**Problem to work on**
Copy the records word for word, from the very start down to and including the line that contains "Looking at the screenshot, I should click(367, 1385).".

**Data**
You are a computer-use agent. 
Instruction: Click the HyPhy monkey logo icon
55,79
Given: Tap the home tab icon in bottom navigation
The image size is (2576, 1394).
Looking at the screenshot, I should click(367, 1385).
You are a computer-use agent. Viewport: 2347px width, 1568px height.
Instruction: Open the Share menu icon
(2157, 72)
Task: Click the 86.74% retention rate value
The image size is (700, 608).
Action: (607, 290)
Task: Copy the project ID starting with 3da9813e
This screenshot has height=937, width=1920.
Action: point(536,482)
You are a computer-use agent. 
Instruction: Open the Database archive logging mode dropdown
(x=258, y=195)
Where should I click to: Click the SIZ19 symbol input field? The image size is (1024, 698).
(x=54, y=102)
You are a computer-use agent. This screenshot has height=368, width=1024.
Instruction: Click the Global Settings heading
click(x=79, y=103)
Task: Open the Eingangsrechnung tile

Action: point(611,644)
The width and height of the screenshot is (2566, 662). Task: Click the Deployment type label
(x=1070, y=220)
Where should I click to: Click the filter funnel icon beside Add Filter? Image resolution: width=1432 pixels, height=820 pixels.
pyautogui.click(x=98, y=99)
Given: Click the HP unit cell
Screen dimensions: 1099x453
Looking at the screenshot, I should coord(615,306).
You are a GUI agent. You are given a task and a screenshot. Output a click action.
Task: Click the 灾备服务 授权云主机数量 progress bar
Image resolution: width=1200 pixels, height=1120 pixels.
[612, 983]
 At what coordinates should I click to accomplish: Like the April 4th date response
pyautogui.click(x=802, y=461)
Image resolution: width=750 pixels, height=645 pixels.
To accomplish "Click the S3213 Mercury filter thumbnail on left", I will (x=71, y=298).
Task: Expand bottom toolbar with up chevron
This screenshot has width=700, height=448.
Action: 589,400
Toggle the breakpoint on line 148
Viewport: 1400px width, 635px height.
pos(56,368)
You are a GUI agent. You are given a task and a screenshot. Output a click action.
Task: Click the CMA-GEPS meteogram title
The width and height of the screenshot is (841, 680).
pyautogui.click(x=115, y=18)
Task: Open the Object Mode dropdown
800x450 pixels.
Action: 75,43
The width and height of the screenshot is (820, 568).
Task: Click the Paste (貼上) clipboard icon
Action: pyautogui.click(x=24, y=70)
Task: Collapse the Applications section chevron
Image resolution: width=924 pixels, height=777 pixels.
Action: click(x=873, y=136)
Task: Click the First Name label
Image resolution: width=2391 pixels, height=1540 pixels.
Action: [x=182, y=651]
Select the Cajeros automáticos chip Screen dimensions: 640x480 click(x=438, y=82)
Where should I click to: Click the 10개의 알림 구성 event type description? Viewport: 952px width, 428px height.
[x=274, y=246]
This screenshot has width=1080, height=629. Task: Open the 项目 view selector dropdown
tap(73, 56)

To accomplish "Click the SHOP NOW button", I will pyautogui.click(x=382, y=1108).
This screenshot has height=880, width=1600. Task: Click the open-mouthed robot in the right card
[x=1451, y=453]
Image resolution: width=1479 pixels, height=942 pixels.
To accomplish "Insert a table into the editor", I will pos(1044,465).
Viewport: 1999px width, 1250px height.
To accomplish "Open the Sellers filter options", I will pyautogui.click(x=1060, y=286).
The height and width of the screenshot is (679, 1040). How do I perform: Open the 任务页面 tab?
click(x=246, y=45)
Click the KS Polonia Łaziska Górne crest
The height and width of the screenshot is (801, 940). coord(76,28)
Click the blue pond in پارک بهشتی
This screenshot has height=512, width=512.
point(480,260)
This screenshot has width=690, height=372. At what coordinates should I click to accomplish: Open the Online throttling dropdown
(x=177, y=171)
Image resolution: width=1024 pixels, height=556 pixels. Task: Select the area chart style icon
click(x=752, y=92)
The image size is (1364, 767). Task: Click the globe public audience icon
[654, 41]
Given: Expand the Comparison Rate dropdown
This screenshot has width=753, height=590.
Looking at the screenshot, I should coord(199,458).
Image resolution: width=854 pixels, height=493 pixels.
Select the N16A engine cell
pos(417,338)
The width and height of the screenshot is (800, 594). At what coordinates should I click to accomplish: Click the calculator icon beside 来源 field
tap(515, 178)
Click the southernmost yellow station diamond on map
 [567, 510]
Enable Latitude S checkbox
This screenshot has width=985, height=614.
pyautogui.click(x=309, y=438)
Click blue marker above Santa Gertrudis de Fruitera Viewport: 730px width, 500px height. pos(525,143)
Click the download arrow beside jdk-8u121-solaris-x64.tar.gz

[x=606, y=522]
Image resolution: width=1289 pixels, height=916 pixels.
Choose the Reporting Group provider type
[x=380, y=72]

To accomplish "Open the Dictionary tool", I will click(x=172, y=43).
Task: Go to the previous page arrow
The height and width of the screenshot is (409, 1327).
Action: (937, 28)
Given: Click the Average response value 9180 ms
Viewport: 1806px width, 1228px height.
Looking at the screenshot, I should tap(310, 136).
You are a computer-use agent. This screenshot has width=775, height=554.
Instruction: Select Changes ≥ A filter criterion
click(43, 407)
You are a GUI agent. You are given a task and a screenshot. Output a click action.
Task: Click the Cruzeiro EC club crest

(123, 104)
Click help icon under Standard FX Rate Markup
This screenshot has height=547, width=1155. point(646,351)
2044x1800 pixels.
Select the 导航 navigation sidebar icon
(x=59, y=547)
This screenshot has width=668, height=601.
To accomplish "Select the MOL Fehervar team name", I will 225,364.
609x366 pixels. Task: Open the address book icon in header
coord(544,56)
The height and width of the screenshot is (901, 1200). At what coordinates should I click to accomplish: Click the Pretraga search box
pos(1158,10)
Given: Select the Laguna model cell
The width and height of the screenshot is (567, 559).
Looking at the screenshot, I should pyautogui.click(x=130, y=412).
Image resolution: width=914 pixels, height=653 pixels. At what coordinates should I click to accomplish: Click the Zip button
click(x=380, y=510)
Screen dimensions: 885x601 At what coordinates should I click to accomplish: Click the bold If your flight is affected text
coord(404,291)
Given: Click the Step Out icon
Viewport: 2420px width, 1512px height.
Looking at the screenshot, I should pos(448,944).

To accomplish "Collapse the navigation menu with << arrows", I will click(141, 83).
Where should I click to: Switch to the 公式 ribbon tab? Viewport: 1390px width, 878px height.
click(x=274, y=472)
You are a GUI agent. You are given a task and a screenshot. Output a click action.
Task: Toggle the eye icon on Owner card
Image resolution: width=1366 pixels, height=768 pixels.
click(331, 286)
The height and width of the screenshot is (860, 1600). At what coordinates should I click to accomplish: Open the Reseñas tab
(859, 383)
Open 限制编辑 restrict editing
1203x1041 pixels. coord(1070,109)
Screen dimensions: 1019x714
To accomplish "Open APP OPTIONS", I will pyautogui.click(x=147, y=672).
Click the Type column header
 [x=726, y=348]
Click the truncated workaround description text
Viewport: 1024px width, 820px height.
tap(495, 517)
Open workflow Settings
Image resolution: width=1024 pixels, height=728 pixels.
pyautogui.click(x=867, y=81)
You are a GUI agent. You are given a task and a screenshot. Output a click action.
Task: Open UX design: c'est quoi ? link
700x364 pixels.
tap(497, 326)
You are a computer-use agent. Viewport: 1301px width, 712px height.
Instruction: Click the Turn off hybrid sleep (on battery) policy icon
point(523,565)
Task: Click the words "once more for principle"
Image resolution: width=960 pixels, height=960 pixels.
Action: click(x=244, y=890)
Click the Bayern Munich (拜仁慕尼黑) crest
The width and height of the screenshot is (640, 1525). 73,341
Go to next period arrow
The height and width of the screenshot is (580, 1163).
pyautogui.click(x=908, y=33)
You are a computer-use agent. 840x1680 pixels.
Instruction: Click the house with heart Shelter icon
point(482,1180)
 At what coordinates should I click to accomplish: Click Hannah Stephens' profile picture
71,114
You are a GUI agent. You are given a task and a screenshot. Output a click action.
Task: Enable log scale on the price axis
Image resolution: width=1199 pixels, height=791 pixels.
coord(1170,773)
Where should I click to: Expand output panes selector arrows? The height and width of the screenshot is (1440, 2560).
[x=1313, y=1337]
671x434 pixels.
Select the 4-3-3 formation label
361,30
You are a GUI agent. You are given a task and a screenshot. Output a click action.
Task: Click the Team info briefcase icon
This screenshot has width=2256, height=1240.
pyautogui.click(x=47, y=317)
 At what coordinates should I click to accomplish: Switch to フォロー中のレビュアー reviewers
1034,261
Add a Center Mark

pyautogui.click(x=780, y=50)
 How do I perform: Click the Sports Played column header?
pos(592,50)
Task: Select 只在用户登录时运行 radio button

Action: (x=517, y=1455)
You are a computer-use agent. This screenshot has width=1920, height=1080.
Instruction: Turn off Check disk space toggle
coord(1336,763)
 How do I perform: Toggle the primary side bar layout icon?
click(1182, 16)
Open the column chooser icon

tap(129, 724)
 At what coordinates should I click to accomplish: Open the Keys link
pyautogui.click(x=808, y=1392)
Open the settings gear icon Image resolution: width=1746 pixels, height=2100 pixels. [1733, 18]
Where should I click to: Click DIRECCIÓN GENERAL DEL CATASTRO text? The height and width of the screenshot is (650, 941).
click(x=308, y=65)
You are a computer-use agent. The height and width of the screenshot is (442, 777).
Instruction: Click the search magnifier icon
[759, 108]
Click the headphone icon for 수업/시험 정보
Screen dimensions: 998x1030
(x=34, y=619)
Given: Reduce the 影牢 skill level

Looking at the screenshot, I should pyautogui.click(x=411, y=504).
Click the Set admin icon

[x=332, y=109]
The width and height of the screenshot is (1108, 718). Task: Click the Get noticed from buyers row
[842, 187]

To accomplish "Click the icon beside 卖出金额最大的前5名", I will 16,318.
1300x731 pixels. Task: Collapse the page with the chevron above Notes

**Reply to the exercise**
You are a computer-use agent. 
Instruction: Click the HyPhy monkey logo icon
55,79
Given: Tap the home tab icon in bottom navigation
The image size is (2576, 1394).
Looking at the screenshot, I should click(367, 1385).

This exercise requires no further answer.